_Text block_
::::::::::

Today was a good day. I slept in. I finally got some Redmond's Clay and soaked my feet. I'll find out tomorrow if it helped at all.
I'm watching The Hunchback of Notre Dame right now as little trick or treaters come to the door.
I want very much to get dressed up and go to a party. I want to feel a part of life here in the land of Ute, but I just don't. I just feel sick. You know when there's an infection in your body and you just can't shake the horrible way it makes you feel?
I've applied for at least 10 jobs this week. I have a hard time believing that I'm deserving of more money and stability, but I am. It's just hard to believe that.
I feel like I'm simply typing the same tune over and over again lately.
I wonder how I'm defined in this world? I don't understand my place. I'm terribly afraid of being defined by the world.
Remember Les Miserables? There are two girls who stand out to me. Cosette--the lovely girl who loves Marius, and he loves her and they live happily ever after. And Eponine--the lovely girl who loves Marius.

::::::::::

_Given data_
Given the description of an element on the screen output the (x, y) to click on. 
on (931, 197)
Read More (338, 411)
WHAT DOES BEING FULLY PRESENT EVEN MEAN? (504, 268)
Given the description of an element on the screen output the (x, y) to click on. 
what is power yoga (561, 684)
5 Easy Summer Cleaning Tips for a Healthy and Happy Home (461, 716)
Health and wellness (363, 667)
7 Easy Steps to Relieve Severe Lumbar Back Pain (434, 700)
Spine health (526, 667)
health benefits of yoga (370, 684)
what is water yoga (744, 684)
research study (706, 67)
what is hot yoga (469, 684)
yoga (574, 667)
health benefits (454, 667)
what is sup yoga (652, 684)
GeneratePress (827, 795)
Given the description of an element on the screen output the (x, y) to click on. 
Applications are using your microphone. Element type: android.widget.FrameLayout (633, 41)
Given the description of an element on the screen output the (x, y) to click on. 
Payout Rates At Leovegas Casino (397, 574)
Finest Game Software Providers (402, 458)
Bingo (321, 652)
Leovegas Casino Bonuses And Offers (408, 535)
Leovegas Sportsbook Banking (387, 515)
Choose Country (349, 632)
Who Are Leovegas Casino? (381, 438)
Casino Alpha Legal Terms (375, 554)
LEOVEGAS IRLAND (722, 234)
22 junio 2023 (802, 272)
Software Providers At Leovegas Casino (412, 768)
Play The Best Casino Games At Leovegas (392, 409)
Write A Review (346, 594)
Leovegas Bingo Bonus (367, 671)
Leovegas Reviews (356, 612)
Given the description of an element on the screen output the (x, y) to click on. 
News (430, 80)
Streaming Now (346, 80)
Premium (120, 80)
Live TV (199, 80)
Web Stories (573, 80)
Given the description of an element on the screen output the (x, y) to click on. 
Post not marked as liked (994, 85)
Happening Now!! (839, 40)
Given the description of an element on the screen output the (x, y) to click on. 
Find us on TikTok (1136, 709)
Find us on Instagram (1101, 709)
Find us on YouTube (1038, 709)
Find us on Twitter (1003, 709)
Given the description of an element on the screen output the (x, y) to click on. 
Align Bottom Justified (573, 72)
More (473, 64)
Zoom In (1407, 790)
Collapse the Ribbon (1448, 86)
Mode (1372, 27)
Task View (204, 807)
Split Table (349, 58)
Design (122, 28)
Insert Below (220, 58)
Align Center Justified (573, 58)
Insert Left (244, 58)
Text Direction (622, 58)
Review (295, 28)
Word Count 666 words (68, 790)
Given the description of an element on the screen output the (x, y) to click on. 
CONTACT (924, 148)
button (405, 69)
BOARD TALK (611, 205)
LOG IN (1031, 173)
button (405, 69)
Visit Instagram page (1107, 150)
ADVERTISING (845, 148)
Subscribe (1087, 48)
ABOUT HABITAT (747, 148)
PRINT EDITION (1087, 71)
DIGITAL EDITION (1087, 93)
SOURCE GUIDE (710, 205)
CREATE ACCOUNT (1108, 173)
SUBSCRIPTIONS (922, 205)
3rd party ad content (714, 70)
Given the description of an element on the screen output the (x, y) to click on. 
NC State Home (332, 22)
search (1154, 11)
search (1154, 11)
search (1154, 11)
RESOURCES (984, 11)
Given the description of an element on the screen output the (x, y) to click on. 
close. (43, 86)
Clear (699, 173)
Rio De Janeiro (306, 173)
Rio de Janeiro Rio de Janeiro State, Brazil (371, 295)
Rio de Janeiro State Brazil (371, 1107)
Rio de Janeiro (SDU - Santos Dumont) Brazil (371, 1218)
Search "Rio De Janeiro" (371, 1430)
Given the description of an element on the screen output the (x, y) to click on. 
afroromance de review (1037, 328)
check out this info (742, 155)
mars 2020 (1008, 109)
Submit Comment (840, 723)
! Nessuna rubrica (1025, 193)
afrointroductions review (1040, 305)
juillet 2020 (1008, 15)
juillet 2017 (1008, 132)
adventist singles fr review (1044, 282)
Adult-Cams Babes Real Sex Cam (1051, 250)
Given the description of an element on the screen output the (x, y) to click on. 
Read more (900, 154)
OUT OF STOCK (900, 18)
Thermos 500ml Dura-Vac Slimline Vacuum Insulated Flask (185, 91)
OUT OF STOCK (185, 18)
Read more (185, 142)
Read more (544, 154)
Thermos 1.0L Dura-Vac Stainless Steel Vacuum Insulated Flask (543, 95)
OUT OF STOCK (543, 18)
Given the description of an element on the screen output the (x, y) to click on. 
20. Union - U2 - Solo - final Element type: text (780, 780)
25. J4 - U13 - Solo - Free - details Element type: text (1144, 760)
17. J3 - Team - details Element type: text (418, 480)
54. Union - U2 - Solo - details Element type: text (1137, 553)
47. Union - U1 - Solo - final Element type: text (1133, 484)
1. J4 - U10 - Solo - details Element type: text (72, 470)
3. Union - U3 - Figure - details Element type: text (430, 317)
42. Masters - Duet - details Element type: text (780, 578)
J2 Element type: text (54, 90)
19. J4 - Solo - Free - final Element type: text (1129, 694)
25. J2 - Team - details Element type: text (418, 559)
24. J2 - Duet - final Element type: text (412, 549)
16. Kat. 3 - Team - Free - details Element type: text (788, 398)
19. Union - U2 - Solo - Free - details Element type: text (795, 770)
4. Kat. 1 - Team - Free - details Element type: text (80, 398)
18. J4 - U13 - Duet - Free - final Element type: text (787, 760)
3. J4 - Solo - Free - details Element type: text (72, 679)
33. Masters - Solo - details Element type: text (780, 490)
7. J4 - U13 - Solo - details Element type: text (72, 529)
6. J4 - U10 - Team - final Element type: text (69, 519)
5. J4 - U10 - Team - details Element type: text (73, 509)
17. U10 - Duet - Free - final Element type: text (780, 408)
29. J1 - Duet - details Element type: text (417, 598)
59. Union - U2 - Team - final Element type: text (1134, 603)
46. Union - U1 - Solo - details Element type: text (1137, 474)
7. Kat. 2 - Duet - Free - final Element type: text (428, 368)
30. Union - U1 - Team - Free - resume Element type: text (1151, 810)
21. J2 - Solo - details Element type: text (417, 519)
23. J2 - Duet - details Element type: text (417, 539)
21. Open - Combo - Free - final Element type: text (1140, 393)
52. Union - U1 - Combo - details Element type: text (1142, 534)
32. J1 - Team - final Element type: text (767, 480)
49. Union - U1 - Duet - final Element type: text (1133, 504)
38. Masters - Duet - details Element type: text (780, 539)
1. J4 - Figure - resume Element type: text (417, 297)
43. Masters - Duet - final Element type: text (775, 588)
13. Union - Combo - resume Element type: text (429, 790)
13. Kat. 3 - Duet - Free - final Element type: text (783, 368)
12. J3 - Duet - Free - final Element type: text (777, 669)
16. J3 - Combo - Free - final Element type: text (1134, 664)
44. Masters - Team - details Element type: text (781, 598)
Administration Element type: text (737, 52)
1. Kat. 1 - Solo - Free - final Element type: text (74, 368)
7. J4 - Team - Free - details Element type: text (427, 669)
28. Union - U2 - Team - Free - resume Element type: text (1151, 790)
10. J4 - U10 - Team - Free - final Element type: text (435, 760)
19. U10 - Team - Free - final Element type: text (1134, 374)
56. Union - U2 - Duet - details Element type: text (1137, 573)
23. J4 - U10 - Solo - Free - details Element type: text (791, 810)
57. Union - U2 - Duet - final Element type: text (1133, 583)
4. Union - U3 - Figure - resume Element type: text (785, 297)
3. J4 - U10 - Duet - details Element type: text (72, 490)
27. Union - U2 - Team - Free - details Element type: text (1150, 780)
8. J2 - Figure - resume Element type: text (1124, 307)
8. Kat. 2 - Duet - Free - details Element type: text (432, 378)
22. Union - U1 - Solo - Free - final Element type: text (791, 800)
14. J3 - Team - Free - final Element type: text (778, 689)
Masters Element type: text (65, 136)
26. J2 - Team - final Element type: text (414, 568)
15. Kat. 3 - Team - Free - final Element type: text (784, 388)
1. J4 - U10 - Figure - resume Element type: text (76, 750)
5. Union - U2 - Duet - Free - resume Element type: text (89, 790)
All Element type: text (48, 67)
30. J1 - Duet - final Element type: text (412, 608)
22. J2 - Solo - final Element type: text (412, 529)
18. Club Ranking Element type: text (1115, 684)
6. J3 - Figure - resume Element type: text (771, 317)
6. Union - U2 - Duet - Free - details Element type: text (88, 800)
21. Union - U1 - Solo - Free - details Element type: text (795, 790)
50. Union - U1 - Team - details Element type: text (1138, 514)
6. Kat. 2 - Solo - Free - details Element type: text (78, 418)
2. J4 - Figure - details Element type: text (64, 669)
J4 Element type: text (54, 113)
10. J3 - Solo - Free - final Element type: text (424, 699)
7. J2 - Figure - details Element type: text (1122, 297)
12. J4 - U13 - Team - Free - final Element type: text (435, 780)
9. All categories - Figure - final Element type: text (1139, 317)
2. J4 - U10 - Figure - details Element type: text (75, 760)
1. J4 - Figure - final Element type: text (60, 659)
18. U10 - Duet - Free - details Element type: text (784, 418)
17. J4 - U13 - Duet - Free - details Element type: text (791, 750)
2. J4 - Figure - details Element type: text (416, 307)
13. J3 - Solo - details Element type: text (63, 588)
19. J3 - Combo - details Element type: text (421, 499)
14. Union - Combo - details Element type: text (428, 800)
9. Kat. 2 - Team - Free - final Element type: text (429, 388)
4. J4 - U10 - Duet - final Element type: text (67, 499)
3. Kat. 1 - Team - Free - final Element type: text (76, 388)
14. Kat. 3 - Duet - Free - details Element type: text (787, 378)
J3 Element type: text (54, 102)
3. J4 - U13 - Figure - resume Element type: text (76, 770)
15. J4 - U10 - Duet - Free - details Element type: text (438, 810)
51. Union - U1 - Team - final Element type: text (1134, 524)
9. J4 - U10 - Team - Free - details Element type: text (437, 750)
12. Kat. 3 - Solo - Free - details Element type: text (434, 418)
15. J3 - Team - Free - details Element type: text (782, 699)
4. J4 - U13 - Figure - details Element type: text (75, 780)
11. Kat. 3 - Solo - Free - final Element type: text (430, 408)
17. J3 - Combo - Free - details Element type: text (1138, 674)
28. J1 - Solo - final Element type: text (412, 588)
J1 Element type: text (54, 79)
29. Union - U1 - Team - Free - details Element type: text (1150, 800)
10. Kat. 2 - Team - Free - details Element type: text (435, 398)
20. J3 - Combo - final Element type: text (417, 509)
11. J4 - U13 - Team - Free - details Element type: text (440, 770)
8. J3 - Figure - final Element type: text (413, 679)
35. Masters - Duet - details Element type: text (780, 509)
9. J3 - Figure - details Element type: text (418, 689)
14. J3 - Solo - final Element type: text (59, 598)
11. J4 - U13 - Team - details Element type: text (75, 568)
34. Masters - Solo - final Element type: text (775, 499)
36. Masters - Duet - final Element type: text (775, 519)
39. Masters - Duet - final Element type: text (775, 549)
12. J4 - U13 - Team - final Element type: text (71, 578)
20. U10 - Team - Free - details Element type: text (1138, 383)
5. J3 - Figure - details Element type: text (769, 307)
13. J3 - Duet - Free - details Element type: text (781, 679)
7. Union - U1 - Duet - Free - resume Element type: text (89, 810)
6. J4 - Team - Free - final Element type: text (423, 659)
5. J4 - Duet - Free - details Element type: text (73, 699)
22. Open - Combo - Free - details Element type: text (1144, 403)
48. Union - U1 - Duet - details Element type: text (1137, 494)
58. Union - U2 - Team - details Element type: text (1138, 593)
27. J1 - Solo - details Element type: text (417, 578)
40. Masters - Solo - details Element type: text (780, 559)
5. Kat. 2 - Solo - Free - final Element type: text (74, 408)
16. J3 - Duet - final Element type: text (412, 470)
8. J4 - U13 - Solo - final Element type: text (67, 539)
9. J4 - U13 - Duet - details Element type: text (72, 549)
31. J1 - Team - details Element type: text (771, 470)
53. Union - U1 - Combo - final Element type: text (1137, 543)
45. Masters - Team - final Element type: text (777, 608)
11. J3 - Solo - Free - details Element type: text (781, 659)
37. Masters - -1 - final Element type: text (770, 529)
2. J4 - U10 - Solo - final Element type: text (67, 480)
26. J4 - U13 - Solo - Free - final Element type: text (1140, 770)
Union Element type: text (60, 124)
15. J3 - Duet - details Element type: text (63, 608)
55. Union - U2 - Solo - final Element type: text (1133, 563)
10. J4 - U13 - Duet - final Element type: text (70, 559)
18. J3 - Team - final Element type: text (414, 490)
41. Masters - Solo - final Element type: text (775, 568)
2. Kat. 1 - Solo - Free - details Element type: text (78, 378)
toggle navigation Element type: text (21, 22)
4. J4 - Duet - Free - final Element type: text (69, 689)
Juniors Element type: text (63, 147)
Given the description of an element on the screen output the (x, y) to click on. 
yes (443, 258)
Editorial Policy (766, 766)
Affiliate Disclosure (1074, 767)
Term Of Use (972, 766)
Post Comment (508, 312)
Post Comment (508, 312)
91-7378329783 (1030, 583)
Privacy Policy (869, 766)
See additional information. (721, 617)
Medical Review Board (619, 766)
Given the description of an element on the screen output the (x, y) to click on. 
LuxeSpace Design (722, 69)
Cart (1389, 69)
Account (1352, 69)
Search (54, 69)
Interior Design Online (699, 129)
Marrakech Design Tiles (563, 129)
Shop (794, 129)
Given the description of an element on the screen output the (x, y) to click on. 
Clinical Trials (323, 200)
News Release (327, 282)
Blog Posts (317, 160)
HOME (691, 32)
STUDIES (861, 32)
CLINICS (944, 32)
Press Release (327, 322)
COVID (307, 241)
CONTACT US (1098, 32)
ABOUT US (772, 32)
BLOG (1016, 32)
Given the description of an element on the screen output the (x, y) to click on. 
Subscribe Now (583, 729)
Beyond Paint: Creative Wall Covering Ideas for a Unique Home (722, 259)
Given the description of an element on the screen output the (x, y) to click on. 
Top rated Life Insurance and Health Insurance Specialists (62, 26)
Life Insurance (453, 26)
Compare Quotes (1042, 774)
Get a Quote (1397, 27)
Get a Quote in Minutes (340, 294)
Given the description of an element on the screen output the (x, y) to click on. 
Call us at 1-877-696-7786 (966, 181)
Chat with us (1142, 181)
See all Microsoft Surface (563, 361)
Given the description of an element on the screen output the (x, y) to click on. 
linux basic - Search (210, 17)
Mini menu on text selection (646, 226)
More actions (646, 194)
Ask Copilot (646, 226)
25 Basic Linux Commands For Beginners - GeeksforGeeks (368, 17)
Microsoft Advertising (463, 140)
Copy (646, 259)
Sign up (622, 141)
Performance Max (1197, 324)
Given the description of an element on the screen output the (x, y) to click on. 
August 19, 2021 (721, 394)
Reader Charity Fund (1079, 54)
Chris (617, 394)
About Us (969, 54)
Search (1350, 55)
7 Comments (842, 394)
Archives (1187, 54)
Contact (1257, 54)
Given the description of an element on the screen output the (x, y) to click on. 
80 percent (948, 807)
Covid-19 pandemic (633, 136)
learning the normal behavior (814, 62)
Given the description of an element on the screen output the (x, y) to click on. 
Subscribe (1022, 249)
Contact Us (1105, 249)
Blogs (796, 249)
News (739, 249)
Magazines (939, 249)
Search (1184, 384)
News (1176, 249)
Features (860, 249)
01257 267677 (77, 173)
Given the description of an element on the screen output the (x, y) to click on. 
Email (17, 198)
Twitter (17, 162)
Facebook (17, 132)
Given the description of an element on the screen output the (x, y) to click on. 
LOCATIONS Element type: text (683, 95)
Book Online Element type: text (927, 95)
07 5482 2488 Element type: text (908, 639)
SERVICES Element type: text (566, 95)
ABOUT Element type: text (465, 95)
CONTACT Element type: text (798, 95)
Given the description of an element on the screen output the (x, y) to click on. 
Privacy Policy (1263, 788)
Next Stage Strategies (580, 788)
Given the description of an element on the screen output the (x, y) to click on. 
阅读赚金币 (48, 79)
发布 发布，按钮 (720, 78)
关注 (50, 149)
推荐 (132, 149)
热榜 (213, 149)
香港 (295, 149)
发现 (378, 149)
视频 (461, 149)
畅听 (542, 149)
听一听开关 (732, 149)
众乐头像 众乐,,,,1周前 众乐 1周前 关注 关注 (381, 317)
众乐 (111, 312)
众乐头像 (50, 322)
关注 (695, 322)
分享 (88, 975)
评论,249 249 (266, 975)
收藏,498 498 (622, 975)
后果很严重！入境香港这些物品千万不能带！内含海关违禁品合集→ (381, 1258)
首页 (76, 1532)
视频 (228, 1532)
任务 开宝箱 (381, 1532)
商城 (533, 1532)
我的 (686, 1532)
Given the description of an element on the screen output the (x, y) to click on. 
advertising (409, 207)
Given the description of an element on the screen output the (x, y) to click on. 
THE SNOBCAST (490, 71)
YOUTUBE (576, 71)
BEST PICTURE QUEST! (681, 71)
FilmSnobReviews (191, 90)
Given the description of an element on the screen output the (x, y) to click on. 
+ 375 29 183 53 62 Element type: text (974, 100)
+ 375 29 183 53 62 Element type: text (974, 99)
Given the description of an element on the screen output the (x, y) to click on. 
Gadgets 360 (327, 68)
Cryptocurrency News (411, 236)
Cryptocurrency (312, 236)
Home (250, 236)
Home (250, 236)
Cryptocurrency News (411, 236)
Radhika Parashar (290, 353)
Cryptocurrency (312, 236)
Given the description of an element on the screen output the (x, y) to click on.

::::::::::

_Activity 1_
Edit the diary entry: copy out the stretch that starts with "I've applied for" and ends after "who loves Marius.", swapping "tune" for "song".
_Activity 2_
Carry the diary entry forward from its final sentence.

_Response 1_
I've applied for at least 10 jobs this week. I have a hard time believing that I'm deserving of more money and stability, but I am. It's just hard to believe that.
I feel like I'm simply typing the same song over and over again lately.
I wonder how I'm defined in this world? I don't understand my place. I'm terribly afraid of being defined by the world.
Remember Les Miserables? There are two girls who stand out to me. Cosette--the lovely girl who loves Marius, and he loves her and they live happily ever after. And Eponine--the lovely girl who loves Marius.

_Response 2_
I listened to the music. Eponine had the best songs, but I hated to relate to her pain because it was my darkest fear that I was more like Eponine and less like Cosette.
Well, here we are 20 years later. Men love me, but they'd never actually choose me. They would never actually change their life to be with me. No, if I'm very convenient and if I provide some sort of amusement without demanding anything--then they let me be a part of their life. Until someone more important comes along, like their Cosette.
I'm not sure how this happened? Perhaps living with the fear made it a reality.
There are certainly other characters that I relate to: Addison on Private Practice--(last season, not this season), and Brenda on Six Feet Under.
The problem is--these two complicated melancholy women aren't exactly the picture of virtue. Being a single woman in these modern times is complicated. I'm not an angelic being. I'm not without desires. I could relegate myself to "spinsterhood" as my grandmother likes to put it, but I don't feel very much like an "old maid" or a "spinster". I just feel single.
Again, it's the same old tune.
But after years of associating with LDS men who view me as replaceable and unimportant, I can either choose to not date at all, or I can enjoy going out with good men who actually see me as more than just "second best".
I'm not sure what exactly I'm giving up. I'm just tired of being defined by everyone else. I'd much prefer to choose a world where I'm able to choose a definition that better fits my complicated nature.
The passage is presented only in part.